TASK TO CARRY OUT: Render as a Markdown table only the part that opens with the line containing "Task: Follow the Learn More warranty link" and closes with the line containing "Click the Real", both ends included, using the columns Row and Line. Number each row in sequence and leave out any blank lines.

EXTRACTED RECORDS:
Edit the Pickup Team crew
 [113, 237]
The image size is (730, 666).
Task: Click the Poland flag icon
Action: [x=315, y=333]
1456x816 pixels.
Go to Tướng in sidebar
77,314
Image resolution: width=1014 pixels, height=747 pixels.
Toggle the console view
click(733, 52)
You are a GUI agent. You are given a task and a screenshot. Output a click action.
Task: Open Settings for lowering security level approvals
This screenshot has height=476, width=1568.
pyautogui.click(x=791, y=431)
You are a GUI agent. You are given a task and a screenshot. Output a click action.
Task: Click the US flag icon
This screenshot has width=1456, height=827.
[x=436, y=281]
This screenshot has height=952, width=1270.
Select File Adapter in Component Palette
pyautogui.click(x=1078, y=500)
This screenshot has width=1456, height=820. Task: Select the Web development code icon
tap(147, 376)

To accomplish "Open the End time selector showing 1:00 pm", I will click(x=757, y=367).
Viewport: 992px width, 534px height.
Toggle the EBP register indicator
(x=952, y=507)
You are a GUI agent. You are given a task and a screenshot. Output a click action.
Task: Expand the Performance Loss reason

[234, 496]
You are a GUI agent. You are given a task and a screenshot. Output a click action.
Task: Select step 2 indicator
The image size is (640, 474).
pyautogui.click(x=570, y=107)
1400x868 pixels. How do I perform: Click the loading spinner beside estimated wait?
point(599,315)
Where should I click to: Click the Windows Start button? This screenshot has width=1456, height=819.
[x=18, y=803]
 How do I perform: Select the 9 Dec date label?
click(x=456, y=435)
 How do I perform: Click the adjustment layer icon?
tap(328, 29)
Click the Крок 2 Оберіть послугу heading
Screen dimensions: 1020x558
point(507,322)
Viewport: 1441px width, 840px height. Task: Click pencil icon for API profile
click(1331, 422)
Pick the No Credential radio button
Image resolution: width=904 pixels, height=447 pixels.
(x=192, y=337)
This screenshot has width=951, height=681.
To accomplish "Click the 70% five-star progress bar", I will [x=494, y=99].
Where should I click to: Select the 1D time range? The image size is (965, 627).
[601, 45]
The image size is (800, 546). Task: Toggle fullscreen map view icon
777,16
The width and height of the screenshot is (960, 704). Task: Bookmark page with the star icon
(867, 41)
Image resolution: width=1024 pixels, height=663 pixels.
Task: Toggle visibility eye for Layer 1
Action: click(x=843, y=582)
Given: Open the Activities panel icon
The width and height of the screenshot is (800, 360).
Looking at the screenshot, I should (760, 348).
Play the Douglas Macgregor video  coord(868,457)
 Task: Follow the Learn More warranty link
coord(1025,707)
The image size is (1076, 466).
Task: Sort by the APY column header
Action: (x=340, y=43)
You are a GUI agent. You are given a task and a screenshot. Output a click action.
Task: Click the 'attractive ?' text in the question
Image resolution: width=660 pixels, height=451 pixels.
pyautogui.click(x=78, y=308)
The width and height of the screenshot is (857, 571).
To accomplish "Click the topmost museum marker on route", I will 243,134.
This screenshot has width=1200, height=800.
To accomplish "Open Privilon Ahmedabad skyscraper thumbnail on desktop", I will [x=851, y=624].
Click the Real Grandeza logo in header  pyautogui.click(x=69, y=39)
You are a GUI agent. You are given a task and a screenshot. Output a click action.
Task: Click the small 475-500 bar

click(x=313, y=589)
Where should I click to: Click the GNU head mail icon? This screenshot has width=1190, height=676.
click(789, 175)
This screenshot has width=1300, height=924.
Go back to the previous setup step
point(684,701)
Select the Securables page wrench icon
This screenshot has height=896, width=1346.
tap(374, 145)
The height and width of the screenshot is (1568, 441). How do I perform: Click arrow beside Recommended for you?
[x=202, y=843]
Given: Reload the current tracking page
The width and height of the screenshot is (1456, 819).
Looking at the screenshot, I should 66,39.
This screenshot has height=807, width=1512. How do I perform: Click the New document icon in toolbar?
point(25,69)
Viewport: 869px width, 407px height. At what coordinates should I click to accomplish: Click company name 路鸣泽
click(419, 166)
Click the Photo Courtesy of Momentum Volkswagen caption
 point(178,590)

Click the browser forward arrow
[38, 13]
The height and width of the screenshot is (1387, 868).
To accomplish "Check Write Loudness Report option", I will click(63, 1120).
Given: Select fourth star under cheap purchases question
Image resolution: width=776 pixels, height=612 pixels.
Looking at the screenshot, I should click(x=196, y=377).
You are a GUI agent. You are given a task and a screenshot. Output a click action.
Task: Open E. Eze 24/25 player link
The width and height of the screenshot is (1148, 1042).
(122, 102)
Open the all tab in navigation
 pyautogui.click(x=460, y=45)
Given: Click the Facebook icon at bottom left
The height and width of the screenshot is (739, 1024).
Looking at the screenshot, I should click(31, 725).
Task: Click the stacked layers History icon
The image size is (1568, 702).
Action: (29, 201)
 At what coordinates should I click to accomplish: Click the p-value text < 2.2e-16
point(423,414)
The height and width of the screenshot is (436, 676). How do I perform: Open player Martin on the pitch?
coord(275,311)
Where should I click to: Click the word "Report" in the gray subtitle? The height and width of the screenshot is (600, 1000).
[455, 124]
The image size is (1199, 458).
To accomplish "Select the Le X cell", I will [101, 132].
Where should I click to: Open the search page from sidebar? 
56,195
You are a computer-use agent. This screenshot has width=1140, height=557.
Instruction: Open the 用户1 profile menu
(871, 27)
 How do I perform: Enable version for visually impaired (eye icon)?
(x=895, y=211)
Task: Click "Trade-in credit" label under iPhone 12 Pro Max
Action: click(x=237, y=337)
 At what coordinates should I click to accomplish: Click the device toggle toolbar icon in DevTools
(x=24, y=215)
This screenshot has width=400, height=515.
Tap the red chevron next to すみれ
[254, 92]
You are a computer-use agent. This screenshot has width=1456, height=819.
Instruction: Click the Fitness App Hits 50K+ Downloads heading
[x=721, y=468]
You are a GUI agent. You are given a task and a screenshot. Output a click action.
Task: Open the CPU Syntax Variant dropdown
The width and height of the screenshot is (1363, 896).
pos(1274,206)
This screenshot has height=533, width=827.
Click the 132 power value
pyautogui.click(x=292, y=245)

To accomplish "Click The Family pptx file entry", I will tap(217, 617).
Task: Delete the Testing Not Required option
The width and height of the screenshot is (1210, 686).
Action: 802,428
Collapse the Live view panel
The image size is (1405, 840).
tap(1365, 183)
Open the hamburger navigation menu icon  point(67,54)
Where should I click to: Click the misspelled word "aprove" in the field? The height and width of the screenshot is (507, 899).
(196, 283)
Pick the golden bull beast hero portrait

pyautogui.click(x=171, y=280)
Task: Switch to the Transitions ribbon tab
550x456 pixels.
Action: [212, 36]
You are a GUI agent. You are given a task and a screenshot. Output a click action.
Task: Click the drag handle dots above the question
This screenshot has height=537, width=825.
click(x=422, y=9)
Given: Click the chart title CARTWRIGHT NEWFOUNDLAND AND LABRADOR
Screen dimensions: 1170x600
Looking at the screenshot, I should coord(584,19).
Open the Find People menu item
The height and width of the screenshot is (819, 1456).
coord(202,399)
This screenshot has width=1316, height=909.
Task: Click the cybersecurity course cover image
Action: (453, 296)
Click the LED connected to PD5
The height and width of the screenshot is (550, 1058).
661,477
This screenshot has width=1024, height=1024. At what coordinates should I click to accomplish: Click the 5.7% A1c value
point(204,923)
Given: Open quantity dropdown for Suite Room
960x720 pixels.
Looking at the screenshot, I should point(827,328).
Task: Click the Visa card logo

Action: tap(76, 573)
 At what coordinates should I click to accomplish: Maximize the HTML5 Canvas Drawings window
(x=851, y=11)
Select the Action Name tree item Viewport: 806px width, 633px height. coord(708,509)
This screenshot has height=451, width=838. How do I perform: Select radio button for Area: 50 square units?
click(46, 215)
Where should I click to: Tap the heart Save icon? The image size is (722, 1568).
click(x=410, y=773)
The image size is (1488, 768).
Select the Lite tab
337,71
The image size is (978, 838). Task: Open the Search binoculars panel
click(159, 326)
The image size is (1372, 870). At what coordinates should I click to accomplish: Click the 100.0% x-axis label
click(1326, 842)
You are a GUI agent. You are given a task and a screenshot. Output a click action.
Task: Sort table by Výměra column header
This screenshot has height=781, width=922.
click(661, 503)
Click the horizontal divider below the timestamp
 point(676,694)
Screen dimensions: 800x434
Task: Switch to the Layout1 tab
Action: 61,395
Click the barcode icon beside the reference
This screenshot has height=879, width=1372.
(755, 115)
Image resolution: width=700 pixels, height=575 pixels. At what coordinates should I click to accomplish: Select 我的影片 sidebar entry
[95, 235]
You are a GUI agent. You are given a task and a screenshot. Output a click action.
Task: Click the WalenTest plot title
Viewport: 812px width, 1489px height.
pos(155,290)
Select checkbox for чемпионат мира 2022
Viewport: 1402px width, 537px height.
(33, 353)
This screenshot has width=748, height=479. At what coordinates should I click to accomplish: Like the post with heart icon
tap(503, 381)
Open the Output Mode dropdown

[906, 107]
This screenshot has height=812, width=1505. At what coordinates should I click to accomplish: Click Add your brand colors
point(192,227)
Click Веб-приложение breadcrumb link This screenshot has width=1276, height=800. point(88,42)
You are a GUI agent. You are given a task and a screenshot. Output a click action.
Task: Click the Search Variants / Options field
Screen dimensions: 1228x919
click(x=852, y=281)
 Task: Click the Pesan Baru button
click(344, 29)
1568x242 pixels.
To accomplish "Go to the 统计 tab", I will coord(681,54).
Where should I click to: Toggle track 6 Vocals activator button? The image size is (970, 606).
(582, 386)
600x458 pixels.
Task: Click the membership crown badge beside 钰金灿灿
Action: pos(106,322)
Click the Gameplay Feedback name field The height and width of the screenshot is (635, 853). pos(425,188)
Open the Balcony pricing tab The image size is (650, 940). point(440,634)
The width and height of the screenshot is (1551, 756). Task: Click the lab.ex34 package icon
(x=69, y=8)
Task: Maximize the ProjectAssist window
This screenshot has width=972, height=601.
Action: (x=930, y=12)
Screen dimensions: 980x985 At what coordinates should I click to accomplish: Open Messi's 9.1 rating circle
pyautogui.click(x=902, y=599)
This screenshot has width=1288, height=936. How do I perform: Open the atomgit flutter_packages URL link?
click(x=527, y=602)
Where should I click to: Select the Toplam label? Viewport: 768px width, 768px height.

SOLUTION TO THIS PROBLEM:
| Row | Line |
|---|---|
| 1 |  Task: Follow the Learn More warranty link |
| 2 | coord(1025,707) |
| 3 | The image size is (1076, 466). |
| 4 | Task: Sort by the APY column header |
| 5 | Action: (x=340, y=43) |
| 6 | You are a GUI agent. You are given a task and a screenshot. Output a click action. |
| 7 | Task: Click the 'attractive ?' text in the question |
| 8 | Image resolution: width=660 pixels, height=451 pixels. |
| 9 | pyautogui.click(x=78, y=308) |
| 10 | The width and height of the screenshot is (857, 571). |
| 11 | To accomplish "Click the topmost museum marker on route", I will 243,134. |
| 12 | This screenshot has width=1200, height=800. |
| 13 | To accomplish "Open Privilon Ahmedabad skyscraper thumbnail on desktop", I will [x=851, y=624]. |
| 14 | Click the Real Grandeza logo in header  pyautogui.click(x=69, y=39) |